Ravens deal with ‘B.Y.O.E’ atmosphere for Sunday’s season-opener


BALTIMORE — Week 1 of the NFL season is supposed to be a raucous atmosphere for any team, in any season. 

The Ravens, with Super Bowl expectations and a reigning MVP quarterback, should’ve played host to one of the loudest stadiums in the league Sunday.

Instead, what followed was perhaps the most jarring moment of the entire atmosphere. 

When the Cleveland Browns' orange helmets emerged in the tunnel to run onto the field, M&T Bank Stadium was silent. A few moments later, when the Ravens ran through the smoke out of their tunnel, more of the same followed. The only sound was from entrance music played as background noise.

In the midst of the COVID-19 pandemic, that was the Ravens’ reality for Sunday’s game against the Browns, in what was a 38-6 win. It’s unclear how long fans will have to wait, or even if they will, be able to return and make their cheers and jeers known.

“It is B.Y.O.E; bring your own energy,” defensive end Calais Campbell said. “And that’s what we did today. Coach [Harbaugh] did a good job to get us prepared.
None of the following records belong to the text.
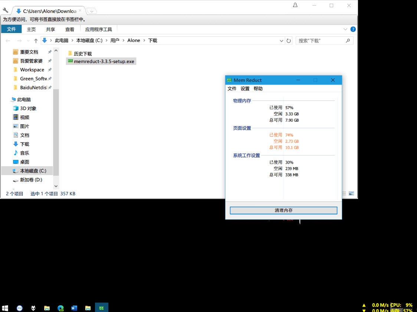Click the search magnifier in the search box
Image resolution: width=417 pixels, height=312 pixels.
(347, 40)
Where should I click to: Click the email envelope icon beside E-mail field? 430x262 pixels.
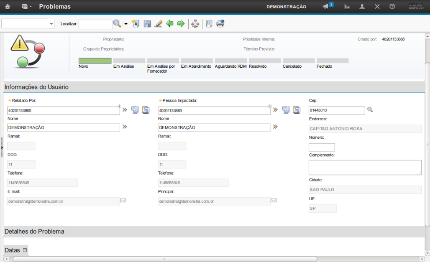tap(123, 201)
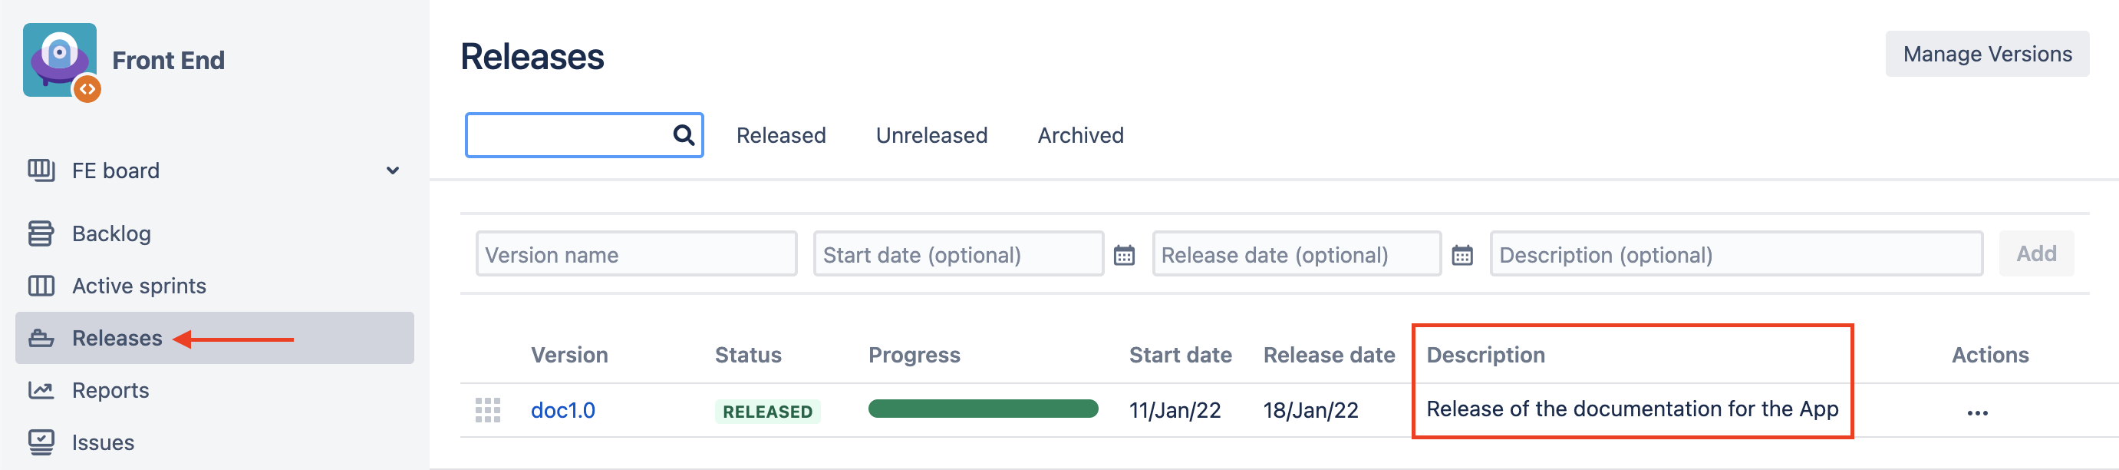
Task: Click the Backlog sidebar icon
Action: coord(41,234)
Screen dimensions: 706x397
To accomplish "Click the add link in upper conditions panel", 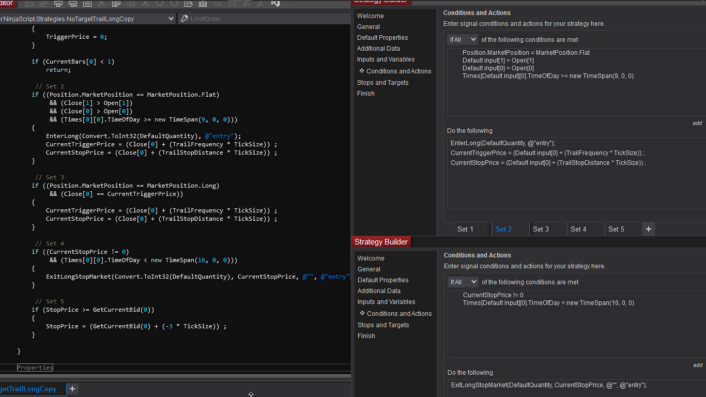I will pos(697,123).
We have a lot of guys on the team who took turns bringing the energy for us, and we could feed off of it.”

Aside from a few stadium employees who waved state of Maryland flags at various points of the game and a few members of the Ravens' marching band, there wasn’t anyone in the stands — unless you count the cardboard cutouts of fans that patrolled part of the lower bowl. 


READ: Mark Ingram says playing without fans will feel like a high school scrimmage

In the corner of the end zone in section 146, “Mo’s Rows” were filled with cardboard cutouts of Mo Gaba, the 14-year-old superfan who passed away this summer. 
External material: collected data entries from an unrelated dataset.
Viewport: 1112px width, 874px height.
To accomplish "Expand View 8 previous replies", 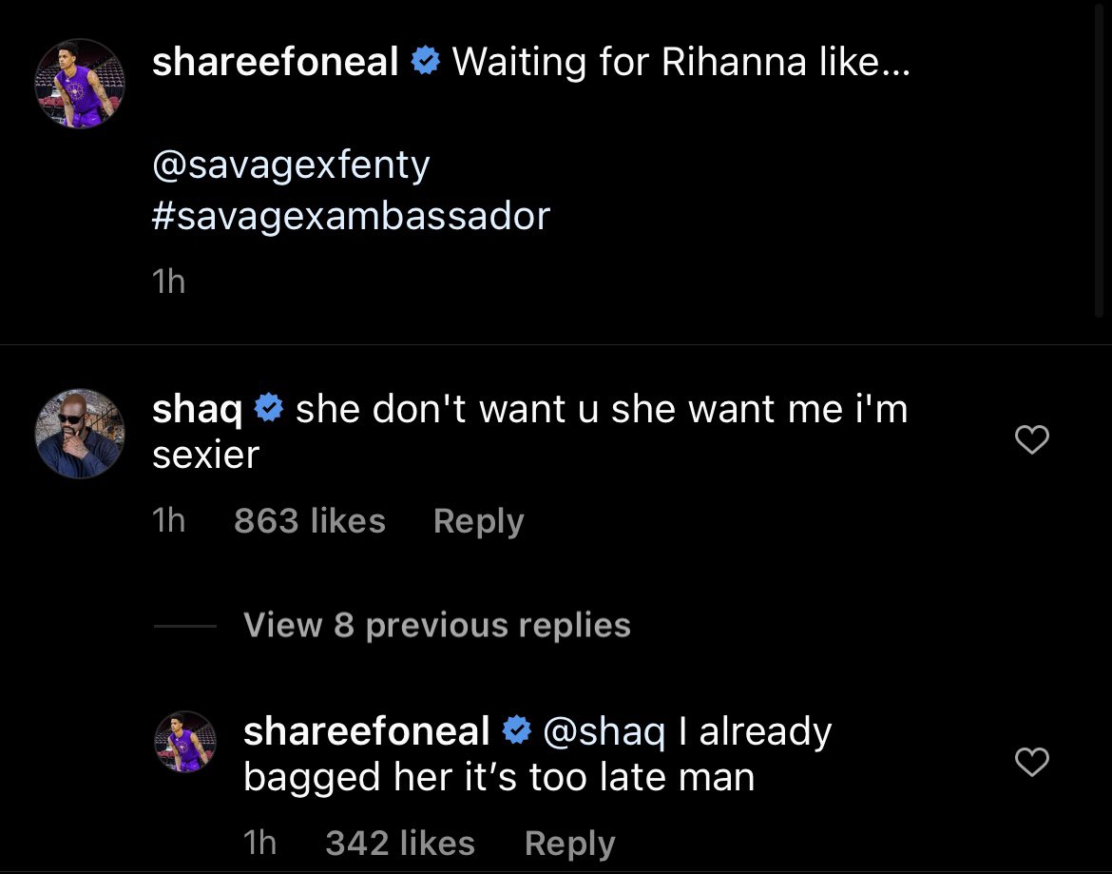I will pos(436,625).
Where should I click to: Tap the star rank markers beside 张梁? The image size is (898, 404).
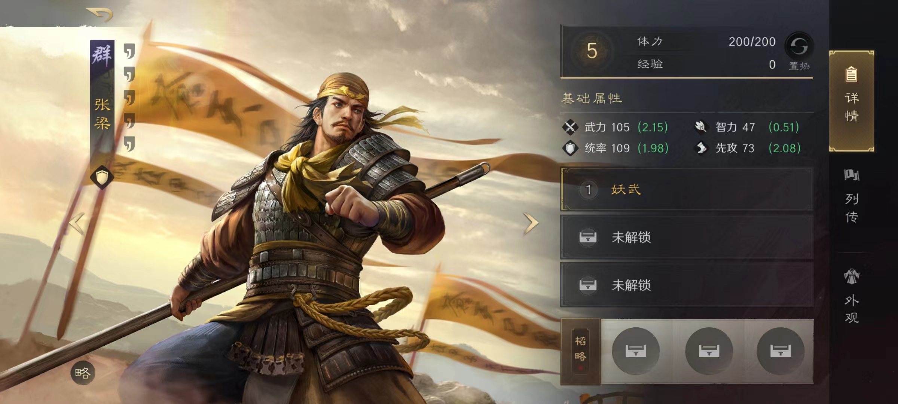click(129, 97)
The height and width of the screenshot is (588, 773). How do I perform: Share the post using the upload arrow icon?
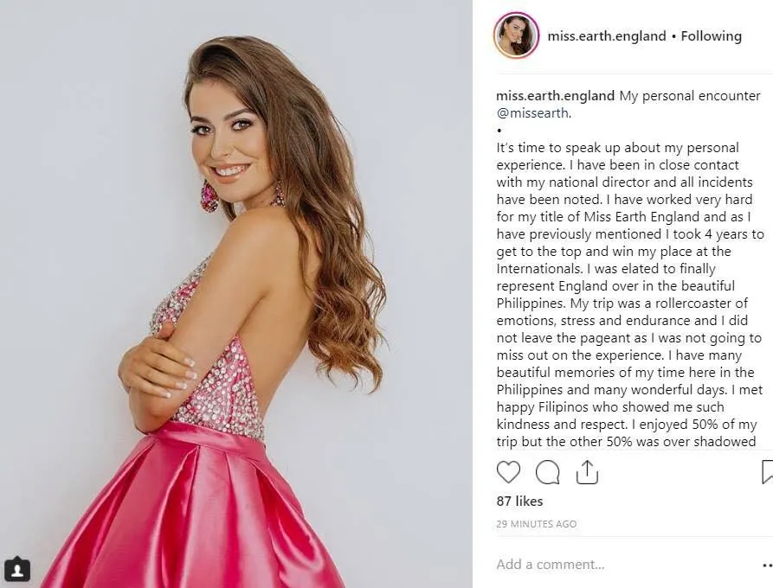587,472
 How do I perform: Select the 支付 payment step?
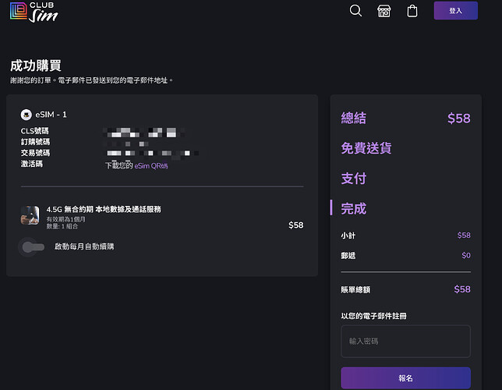[353, 179]
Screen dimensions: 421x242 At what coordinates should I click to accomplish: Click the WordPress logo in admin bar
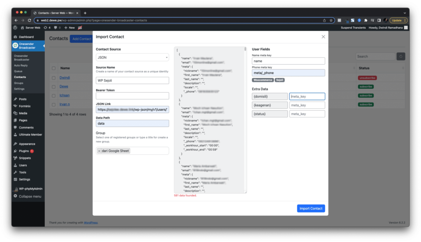point(15,28)
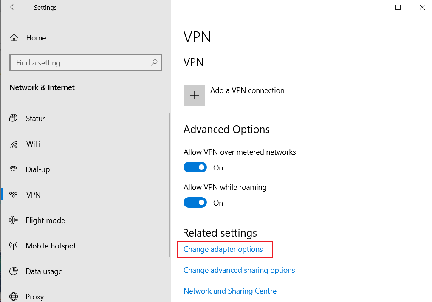
Task: Open Network and Sharing Centre
Action: coord(230,291)
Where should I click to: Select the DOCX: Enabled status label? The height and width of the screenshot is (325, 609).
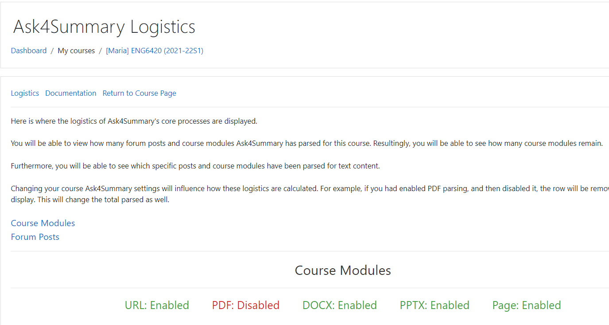(x=340, y=305)
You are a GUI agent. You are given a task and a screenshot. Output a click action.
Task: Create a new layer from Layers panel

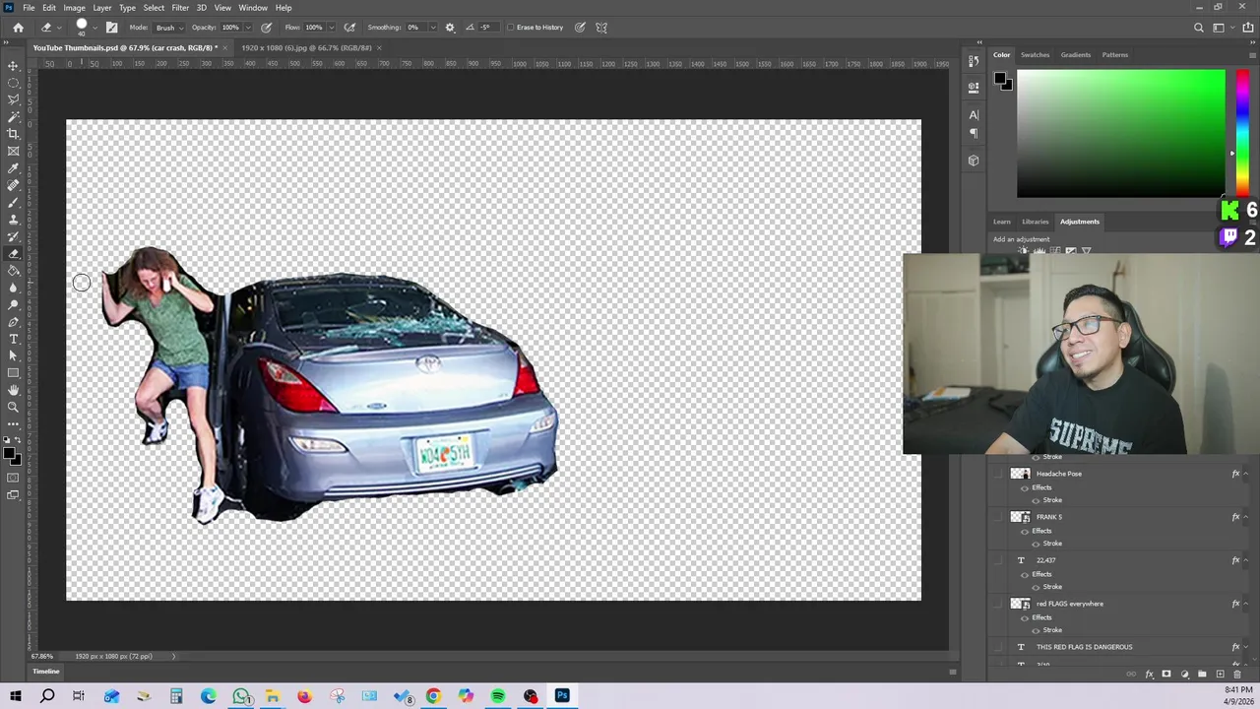1220,675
But for the first time in M&T Bank Stadium history, the paid attendance was zero.

“You could hear it way better without the fans yelling and echoing in your ears,” rookie linebacker Patrick Queen said. “You could barely hear the call, but even with fans being there, we’ll still have to communicate. Just having no fans, it was an extra benefit for us to be able to hear calls from each other and know what to expect.” 

Not only was the crowd noise, or lack thereof, an adjustment, the Ravens didn’t play in any preseason games either. With a severely hampered offseason and a drastically different training camp, the Ravens’ first live opponent of the 2020 season was the Browns. 

Baltimore didn’t take long to assert their dominance and jumped out to a 24-6 halftime lead as it controlled the game from the get-go.

"There were a lot of adjustments,” Campbell said. “A lot of the protocols on the sideline were unique. It was different. We’re used to certain things, and then you have to adjust. And I’m sure that affected a lot of us on the sidelines. I know it [affected] me. But you have to figure it out. There are going to be adjustments throughout the whole year."

When the Ravens hit the road in a week to face the Texans, they’ll be the beneficiary of having a diminished home-field advantage in Houston. And for now, it’s still unclear, if not unlikely, that there won’t be any fans to cheer or jeer when the Chiefs come to M&T Bank Stadium for Monday Night Football. 

But the Ravens showed Sunday they didn’t need much of a tuneup to pick up where last season left off.

“It was just an unknown,” Harbaugh said. “It was going to be an unknown. I kind of went into it early on not knowing what to expect. We all did, but [I] told the team before the game and they really kind of set it. We don’t know what the outcome is going to be. We don’t know what’s going to happen, but we know we’re going to be bringing it. That’s what the players did and I’m proud of them for that.”